Forbes names Nirmala Sitharaman and five other Indian women among its most powerful women

Nirmala Sitharaman, Kiran Mazumdar-Shaw, Falguni Nayar and Biocon executive chairperson Kiran Mazumdar-Shaw are among six Indians on Forbes’ list of The World’s 100 Most Powerful Women.

It’s Sitharaman’s fourth time on the list. In 2021, the 63-year-old minister was ranked 37, 41 in 2020, and 34 in 2019.

Roshni Nadar Malhotra of HCLTech (rank: 53), Madhabi Puri Buch of SEBI (rank: 54), and Soma Mondal of Steel Authority Of India (rank: 67) make up the other Indians on the list.

Malhotra, Mazumdar-Shaw, and Nayar made a list last year, too at 52nd, 72nd, and 88th places.

In this year’s Forbes list, Mazumdar-Shaw ranks 72, while Nayar ranks 89.

39 CEOs, 10 heads of state, and 11 billionaires worth a combined USD 115 billion make a list.

In highlighting Nayar’s profile, Forbes noted that the 59-year-old businessman “led IPOs and helped other entrepreneurs achieve their goals for over two decades.” She started Nykaa and invested USD 2 million of her own money into it. As a result, she became India’s richest self-made woman in 2021.

Forbes says Malhotra, 41, is responsible for all strategic decisions at the USD 12 billion company.

The company was founded by her dad, Shiv Nadar, in 1976 and became a central part of India’s IT boom.
Earlier this month, Buch became the first female chair of SEBI, which oversees India’s more than USD 3 trillion stock market.

Mondal, 59, became the first woman to head SAIL in January 2021, and has led the company to record financial growth. According to Forbes, her first year at the helm saw the company’s profits triple to 120 billion rupees.

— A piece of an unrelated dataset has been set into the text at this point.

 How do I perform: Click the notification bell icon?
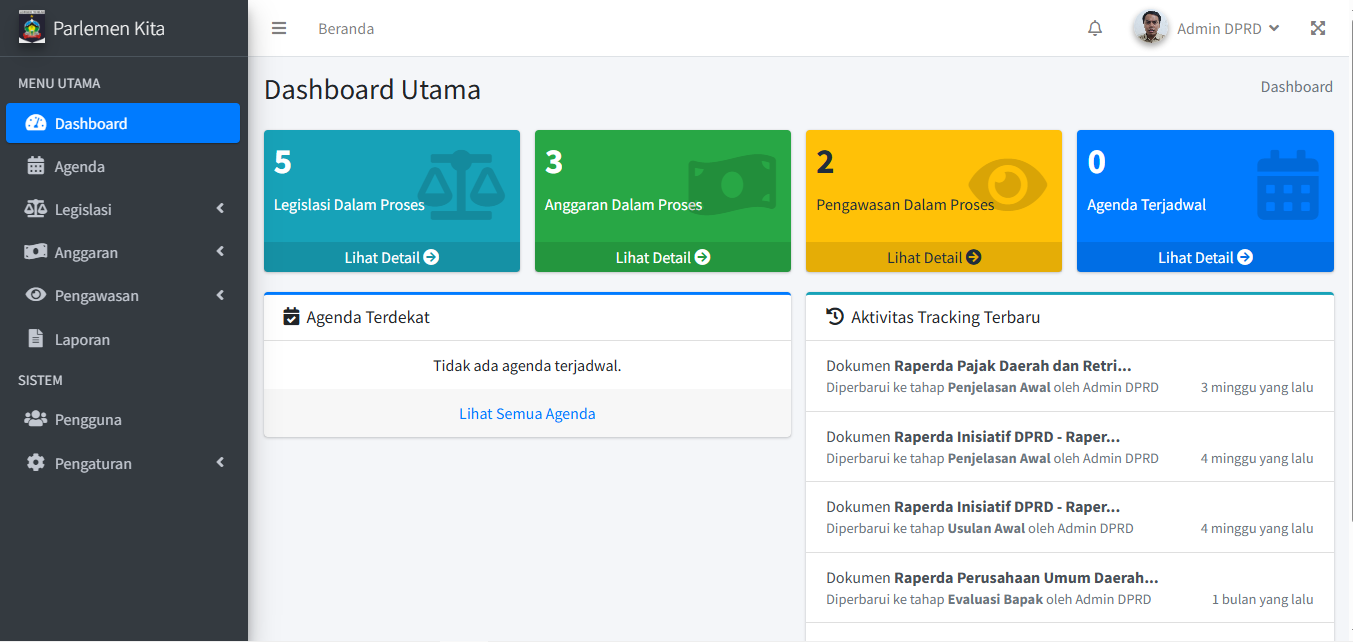(x=1095, y=28)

In the article, Mazumdar-Shaw was described as one of India’s richest women. In 1978, she founded India’s largest biopharmaceutical company by revenue. The company has successfully entered the lucrative US market. It has Asia’s biggest insulin factory in Malaysia’s Johor region.

Four main metrics were used to make a list: money, media, impact, and spheres of influence. GDP and population were weighed for politicians; revenues and employee counts were weighed for corporate leaders, and media mentions and reach were weighed for all. This results in a collection of women who fight the status quo.

In Forbes’ 19th annual World’s 100 Most Powerful Women list, European Commission president Ursula von der Leyen sits atop the list for her leadership during the Ukraine war and handling of the Covid-19 pandemic.

“She’s unique in that she figures out policy on behalf of 450 million people – but she’s not unique in her commitment to a free and democratic society. The website emphasized that Von der Leyen was just one face of the biggest storyline of 2022: women stoking democracy.

Christine Lagarde, President of the European Central Bank, ranked second, and Kamala Harris, Vice President of the United States, ranked third.

Posthumously, Iran’s Jina “Mahsa” Amini made it to the influential list. After her death in September, a women-led revolution erupted in the Islamic country.